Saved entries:
==*==
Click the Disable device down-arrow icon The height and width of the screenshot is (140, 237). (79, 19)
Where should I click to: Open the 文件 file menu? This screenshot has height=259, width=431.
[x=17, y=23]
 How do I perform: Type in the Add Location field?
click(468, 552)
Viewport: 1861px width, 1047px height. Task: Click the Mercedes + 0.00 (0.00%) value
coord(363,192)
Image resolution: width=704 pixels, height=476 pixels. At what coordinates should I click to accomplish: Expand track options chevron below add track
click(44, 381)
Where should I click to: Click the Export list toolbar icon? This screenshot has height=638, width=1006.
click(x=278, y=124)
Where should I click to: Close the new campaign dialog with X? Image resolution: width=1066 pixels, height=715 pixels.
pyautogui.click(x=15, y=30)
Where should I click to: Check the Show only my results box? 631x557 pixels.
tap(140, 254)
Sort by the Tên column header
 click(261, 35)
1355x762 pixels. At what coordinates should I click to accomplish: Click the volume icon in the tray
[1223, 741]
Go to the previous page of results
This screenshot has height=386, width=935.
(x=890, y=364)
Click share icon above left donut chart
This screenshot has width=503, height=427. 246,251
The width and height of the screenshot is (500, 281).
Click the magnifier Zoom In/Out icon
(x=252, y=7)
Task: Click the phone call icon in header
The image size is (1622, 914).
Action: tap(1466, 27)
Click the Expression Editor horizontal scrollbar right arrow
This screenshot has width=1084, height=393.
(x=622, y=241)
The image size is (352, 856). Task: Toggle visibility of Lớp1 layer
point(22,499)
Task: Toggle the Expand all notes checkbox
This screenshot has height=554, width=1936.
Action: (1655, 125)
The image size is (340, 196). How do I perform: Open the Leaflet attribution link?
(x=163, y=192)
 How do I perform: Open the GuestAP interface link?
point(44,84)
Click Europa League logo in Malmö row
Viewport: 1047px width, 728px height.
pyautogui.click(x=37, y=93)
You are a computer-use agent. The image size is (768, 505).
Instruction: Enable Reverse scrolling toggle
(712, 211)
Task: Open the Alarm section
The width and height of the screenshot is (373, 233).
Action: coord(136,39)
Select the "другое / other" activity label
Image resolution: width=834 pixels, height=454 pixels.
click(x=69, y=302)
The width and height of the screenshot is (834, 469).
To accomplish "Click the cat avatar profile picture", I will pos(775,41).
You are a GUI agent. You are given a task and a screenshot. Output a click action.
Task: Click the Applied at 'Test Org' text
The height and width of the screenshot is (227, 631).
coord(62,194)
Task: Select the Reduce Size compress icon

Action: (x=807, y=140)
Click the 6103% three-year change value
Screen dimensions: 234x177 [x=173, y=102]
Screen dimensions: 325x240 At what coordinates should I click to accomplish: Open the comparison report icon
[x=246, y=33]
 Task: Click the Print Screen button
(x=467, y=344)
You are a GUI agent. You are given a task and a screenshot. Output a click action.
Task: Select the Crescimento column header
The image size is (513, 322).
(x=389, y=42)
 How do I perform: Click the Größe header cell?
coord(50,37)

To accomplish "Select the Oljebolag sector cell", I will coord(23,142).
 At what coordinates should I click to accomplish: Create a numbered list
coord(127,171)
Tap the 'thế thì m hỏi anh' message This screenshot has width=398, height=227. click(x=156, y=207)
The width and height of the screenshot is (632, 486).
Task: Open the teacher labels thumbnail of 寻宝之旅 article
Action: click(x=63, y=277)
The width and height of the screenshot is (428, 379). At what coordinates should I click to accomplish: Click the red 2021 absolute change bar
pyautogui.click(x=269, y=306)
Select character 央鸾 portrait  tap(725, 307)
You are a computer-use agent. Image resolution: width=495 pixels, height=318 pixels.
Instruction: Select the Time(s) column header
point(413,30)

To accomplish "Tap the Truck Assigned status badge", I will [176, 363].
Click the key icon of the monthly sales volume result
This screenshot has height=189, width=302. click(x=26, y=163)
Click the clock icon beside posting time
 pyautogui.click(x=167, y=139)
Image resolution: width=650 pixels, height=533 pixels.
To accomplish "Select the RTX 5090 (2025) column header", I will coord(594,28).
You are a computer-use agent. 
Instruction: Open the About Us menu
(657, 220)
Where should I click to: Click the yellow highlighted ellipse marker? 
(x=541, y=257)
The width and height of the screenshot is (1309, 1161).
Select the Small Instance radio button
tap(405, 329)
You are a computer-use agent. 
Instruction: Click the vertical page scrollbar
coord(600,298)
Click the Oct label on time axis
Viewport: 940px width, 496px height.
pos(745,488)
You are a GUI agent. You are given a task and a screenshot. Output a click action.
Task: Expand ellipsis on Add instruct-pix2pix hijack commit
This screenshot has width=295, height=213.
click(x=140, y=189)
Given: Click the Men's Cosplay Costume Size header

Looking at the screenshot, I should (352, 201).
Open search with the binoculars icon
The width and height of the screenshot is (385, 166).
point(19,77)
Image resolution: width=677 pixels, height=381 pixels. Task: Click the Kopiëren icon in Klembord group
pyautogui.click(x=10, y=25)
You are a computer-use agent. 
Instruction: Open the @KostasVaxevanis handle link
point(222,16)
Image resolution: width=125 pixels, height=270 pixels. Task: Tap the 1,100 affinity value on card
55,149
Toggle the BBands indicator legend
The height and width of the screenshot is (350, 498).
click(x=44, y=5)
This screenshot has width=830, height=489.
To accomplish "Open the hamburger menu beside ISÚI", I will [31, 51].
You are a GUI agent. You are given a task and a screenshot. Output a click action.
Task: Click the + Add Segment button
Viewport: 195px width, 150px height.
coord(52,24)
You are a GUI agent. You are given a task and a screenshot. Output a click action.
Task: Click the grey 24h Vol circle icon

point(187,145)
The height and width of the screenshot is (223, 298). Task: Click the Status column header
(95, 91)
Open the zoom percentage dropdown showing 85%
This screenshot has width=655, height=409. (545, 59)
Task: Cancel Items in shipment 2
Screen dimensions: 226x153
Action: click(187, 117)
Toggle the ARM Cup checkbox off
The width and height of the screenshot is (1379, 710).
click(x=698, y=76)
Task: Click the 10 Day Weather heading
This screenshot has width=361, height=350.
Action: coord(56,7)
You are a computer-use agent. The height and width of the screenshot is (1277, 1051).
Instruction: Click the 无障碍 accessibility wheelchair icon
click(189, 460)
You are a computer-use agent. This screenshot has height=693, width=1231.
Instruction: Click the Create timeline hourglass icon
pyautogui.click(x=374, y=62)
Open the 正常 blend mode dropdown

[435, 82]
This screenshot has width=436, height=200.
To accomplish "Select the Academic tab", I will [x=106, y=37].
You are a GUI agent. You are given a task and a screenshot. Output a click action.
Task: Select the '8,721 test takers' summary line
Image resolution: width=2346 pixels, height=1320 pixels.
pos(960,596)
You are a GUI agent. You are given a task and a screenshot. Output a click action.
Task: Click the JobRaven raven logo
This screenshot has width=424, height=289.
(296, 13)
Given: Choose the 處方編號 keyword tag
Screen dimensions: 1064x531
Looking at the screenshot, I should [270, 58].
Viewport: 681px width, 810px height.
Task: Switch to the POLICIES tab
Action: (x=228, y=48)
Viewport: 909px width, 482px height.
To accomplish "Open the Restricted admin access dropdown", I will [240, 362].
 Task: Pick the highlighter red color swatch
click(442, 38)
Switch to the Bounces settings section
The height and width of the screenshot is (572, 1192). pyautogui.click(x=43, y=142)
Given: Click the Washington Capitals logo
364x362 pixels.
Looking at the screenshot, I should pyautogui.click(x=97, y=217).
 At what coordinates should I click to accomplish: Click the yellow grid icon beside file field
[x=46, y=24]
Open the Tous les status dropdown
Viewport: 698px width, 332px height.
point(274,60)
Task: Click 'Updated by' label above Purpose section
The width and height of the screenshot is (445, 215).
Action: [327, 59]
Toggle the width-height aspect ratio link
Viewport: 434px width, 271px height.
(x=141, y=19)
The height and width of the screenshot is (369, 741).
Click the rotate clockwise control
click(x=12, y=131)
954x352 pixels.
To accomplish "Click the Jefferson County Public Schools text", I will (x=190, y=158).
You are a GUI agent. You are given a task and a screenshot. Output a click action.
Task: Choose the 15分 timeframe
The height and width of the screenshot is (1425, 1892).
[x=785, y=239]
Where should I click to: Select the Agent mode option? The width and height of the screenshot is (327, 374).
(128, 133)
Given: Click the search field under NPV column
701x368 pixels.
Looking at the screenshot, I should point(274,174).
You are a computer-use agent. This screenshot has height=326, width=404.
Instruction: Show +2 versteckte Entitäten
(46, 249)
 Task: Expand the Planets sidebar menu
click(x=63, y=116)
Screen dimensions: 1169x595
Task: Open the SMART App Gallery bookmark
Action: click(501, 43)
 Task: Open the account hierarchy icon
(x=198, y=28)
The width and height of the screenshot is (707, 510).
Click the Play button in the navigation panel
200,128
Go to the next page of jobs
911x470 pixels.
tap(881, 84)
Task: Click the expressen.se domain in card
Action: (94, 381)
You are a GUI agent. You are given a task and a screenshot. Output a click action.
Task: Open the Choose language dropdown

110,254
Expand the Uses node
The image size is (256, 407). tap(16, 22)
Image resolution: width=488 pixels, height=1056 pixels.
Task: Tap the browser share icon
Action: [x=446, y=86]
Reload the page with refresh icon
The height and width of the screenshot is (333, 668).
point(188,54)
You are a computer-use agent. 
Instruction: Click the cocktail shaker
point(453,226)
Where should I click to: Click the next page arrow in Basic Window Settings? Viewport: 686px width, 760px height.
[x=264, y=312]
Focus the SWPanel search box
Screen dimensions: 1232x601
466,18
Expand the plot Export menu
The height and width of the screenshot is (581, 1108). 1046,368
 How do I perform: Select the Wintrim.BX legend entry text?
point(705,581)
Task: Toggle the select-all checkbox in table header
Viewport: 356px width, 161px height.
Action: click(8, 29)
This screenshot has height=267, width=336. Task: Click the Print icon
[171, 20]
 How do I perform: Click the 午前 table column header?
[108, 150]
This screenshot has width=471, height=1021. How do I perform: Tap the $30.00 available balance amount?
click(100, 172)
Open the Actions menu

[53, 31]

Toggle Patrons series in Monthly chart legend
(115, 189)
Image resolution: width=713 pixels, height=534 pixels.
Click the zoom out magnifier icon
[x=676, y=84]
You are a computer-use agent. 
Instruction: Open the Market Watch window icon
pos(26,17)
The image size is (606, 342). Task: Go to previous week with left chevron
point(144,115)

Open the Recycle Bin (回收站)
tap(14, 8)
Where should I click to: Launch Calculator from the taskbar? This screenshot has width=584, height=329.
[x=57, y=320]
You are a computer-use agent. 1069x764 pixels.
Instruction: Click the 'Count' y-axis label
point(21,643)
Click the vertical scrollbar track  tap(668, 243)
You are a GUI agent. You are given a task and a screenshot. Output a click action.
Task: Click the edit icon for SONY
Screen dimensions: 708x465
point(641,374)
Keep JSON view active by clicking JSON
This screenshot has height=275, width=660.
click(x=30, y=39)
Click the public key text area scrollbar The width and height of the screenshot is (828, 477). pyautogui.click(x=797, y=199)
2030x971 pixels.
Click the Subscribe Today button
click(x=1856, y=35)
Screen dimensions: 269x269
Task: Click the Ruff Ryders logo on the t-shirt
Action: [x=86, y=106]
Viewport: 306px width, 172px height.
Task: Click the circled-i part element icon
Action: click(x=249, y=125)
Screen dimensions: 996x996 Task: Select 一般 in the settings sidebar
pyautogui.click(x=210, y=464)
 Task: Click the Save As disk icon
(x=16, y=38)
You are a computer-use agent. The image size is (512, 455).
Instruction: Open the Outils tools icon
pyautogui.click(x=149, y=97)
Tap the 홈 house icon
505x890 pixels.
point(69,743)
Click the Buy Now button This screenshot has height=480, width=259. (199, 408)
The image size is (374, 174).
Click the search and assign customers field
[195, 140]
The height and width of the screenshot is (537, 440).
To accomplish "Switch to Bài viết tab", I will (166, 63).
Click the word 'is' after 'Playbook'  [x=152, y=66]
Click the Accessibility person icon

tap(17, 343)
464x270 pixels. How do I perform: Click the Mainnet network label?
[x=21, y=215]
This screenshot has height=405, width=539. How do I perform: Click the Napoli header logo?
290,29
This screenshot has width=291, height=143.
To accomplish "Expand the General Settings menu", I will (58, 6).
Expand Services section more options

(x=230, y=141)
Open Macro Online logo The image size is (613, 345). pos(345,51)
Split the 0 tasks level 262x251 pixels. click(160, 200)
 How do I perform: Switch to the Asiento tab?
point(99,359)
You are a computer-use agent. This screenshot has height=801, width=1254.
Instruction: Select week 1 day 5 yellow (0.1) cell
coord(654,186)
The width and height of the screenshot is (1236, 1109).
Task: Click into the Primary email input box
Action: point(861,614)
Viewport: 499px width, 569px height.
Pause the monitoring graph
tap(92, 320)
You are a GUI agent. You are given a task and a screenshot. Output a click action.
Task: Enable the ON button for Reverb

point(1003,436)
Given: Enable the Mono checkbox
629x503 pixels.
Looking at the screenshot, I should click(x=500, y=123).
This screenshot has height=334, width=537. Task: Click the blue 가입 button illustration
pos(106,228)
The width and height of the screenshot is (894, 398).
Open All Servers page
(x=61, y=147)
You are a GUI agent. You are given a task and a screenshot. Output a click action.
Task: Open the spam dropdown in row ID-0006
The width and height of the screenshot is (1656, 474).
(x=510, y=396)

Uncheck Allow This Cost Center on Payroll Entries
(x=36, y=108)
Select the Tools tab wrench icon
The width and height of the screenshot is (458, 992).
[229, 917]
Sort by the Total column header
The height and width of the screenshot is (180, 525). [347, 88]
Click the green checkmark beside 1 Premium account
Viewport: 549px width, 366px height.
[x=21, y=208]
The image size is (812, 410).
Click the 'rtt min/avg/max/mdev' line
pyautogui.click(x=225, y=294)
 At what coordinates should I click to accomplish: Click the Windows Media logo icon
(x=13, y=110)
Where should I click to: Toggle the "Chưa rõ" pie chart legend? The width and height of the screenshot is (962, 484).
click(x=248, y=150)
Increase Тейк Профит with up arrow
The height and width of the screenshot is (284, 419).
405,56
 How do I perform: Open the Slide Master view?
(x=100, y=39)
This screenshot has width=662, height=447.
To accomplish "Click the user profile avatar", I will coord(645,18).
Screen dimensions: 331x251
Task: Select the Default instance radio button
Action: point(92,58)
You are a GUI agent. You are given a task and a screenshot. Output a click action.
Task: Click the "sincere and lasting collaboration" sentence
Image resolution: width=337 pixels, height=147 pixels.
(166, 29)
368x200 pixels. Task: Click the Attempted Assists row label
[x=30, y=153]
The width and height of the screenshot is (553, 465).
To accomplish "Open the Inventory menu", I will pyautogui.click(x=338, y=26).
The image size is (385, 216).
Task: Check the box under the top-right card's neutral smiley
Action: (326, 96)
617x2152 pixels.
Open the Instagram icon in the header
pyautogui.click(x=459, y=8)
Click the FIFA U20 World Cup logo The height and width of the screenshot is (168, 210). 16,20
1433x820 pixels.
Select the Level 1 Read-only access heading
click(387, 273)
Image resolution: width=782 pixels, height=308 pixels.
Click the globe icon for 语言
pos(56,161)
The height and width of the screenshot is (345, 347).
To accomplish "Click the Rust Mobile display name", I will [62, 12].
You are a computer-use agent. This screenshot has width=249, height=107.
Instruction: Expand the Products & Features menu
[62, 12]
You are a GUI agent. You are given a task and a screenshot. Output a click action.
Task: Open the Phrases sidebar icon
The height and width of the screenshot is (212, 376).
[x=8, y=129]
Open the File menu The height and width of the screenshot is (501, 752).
==*==
*Task to complete*:
All lines above containing the string "checkbox": copy each one.

*Written solution*:
Task: Toggle the Expand all notes checkbox
Toggle the ARM Cup checkbox off
Task: Toggle the select-all checkbox in table header
Given: Enable the Mono checkbox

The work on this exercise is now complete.